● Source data
Start of Block

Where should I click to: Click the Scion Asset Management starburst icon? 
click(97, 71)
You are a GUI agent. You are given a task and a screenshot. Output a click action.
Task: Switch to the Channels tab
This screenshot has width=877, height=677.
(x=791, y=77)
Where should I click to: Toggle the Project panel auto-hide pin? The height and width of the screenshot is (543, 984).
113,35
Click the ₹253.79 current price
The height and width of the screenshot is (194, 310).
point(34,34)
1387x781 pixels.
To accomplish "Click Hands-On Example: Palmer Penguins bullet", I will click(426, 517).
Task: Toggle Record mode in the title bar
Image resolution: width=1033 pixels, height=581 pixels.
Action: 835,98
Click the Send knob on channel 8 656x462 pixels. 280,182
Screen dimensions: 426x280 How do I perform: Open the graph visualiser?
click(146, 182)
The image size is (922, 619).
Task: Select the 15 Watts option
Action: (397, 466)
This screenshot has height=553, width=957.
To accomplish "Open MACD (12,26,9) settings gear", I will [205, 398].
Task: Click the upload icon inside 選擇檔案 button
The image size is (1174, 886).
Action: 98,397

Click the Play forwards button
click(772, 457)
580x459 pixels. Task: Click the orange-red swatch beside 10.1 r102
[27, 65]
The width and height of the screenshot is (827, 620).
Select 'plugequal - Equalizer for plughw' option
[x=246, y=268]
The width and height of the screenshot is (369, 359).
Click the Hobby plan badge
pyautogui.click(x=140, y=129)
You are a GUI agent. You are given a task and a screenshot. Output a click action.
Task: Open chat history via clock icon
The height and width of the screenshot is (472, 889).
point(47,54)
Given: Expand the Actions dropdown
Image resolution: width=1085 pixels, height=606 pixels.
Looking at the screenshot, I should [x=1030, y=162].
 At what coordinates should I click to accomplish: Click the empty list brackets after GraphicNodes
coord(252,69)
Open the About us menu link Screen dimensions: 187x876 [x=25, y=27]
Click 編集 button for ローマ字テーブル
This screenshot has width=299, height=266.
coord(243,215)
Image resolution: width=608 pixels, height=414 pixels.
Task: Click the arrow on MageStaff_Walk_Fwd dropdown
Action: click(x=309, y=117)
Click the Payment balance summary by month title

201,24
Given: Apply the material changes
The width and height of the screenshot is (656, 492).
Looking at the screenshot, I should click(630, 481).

End of Block

● TASK INSTRUCTIONS
Retype exactly the lines of the data above, starting at its first line and finishing with the line that has "Task: Switch to the Channels tab" in it.

● EXPECTED ANSWER
Where should I click to: Click the Scion Asset Management starburst icon? 
click(97, 71)
You are a GUI agent. You are given a task and a screenshot. Output a click action.
Task: Switch to the Channels tab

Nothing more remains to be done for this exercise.